Problem requirements -
Return each line of the listing that contains the string "will".

--------------------------------------------------

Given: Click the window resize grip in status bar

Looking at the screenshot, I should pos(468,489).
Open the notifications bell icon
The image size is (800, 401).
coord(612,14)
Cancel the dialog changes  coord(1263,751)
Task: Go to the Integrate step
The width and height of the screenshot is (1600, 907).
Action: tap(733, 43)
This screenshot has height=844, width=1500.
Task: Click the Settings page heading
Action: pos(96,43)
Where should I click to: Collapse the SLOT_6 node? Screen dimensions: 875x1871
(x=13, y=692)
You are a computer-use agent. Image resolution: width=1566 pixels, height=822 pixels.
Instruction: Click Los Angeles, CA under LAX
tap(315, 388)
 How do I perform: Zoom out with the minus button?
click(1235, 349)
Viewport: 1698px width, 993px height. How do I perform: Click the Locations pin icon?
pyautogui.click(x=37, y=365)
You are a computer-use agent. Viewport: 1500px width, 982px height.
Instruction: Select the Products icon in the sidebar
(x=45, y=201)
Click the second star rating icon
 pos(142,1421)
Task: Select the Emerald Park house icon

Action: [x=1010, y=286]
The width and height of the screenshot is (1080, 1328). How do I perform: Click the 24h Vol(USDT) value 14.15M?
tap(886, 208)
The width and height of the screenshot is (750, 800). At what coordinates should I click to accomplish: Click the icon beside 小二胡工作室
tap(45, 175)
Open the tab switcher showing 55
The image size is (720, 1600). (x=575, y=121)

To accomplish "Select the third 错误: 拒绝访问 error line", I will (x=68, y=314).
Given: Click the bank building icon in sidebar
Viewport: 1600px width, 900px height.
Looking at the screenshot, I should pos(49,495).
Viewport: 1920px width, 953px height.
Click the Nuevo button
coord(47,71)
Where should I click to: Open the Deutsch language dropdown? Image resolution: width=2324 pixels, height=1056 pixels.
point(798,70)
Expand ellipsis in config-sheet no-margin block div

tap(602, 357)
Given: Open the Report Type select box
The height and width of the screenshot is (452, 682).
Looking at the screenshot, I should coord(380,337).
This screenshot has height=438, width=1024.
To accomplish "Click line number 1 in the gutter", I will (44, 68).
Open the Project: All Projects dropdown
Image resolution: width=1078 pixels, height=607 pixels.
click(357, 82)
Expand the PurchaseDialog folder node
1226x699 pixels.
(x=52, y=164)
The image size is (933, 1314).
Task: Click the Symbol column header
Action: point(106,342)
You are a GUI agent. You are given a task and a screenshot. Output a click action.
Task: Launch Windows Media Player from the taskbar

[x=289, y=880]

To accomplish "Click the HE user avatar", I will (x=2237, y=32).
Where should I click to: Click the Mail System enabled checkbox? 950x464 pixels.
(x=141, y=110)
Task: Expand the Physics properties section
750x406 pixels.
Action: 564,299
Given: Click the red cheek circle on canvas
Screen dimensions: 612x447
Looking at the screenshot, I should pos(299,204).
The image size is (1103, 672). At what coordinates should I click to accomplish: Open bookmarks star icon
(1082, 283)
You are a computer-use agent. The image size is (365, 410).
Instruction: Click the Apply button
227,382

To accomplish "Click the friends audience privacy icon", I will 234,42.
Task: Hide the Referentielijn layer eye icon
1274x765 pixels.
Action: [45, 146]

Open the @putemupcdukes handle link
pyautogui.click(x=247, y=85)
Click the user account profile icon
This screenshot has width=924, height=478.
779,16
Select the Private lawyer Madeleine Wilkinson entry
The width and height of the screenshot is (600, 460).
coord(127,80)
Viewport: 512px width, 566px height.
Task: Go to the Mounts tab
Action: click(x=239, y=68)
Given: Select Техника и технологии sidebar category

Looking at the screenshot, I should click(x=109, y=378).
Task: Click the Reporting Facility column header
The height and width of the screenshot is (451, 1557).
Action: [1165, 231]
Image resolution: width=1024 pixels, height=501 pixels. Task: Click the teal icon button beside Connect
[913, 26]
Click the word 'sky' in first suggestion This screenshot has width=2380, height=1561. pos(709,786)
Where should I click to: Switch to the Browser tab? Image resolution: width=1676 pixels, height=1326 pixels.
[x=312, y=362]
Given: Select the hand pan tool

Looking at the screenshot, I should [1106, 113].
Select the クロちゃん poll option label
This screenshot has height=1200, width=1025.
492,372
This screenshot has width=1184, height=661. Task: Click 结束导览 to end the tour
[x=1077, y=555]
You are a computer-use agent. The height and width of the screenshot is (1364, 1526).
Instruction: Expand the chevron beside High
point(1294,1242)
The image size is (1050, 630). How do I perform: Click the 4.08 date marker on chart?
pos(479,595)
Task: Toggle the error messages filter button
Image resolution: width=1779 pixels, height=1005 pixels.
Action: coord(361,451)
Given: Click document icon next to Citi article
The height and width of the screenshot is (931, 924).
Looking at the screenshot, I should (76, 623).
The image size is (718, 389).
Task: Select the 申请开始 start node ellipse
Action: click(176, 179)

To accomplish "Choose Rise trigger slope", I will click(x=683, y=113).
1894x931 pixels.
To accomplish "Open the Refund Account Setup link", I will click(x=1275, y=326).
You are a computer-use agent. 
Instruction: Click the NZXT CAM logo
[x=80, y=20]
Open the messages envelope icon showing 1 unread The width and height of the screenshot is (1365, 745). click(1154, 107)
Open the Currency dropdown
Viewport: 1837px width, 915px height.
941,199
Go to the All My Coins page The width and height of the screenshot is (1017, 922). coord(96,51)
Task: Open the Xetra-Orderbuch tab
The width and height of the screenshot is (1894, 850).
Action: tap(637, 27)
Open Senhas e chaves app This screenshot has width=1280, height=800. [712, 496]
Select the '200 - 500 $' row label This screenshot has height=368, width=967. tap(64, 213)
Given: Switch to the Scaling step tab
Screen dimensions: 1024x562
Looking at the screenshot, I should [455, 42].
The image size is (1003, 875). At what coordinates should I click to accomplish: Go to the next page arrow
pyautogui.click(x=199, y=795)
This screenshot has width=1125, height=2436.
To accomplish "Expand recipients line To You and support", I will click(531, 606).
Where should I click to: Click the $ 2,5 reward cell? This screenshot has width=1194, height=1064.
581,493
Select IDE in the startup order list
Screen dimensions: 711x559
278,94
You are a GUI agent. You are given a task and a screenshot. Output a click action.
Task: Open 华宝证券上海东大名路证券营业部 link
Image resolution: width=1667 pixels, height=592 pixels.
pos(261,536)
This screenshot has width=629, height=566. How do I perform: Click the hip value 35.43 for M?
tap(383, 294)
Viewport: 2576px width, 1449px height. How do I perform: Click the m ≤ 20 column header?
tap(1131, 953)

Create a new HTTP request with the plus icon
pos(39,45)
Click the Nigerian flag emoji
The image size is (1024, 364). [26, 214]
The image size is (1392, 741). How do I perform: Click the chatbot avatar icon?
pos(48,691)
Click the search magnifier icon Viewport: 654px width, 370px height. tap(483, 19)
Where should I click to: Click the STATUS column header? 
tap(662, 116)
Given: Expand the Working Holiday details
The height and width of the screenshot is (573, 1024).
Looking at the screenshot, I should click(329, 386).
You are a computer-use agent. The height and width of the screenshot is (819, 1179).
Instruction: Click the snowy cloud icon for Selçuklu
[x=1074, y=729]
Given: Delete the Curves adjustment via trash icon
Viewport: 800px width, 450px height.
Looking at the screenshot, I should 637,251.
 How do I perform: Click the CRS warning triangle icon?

--------------------------------------------------

Solved problem -
To accomplish "Select the third 错误: 拒绝访问 error line", I will (x=68, y=314).
To accomplish "Click line number 1 in the gutter", I will (44, 68).
To accomplish "Click the HE user avatar", I will (x=2237, y=32).
To accomplish "Click the friends audience privacy icon", I will 234,42.
To accomplish "Choose Rise trigger slope", I will click(x=683, y=113).
To accomplish "Open the Refund Account Setup link", I will click(x=1275, y=326).
To accomplish "Expand recipients line To You and support", I will click(531, 606).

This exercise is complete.